## AVAILABLE RECORDS
———
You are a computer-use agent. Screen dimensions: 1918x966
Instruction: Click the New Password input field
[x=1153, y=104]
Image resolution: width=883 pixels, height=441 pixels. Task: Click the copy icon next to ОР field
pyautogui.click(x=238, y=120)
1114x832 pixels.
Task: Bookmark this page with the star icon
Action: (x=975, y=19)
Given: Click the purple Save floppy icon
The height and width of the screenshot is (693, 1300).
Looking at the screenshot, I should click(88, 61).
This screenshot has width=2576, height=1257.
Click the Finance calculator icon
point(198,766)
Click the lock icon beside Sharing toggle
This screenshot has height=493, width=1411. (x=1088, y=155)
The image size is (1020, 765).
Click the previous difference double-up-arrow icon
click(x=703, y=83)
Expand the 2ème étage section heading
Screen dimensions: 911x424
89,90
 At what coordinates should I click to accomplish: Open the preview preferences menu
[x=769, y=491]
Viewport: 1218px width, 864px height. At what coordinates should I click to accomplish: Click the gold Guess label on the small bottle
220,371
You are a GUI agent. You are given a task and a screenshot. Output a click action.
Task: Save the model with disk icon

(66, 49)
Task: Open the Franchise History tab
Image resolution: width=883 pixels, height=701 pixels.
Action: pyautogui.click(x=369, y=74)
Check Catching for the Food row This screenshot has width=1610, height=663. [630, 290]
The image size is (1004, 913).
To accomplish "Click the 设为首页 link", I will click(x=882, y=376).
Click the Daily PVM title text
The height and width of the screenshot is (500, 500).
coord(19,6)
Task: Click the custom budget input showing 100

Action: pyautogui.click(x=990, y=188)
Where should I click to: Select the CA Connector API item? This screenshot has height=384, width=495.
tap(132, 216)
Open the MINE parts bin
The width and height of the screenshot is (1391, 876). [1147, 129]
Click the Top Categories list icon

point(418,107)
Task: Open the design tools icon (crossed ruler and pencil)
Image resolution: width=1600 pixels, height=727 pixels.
———
## ASSIGNMENT
Set down, word for word, every line from the line that holds "Task: Open the design" to the end of the entries above, including both ends.

## TASK RESULT
Task: Open the design tools icon (crossed ruler and pencil)
Image resolution: width=1600 pixels, height=727 pixels.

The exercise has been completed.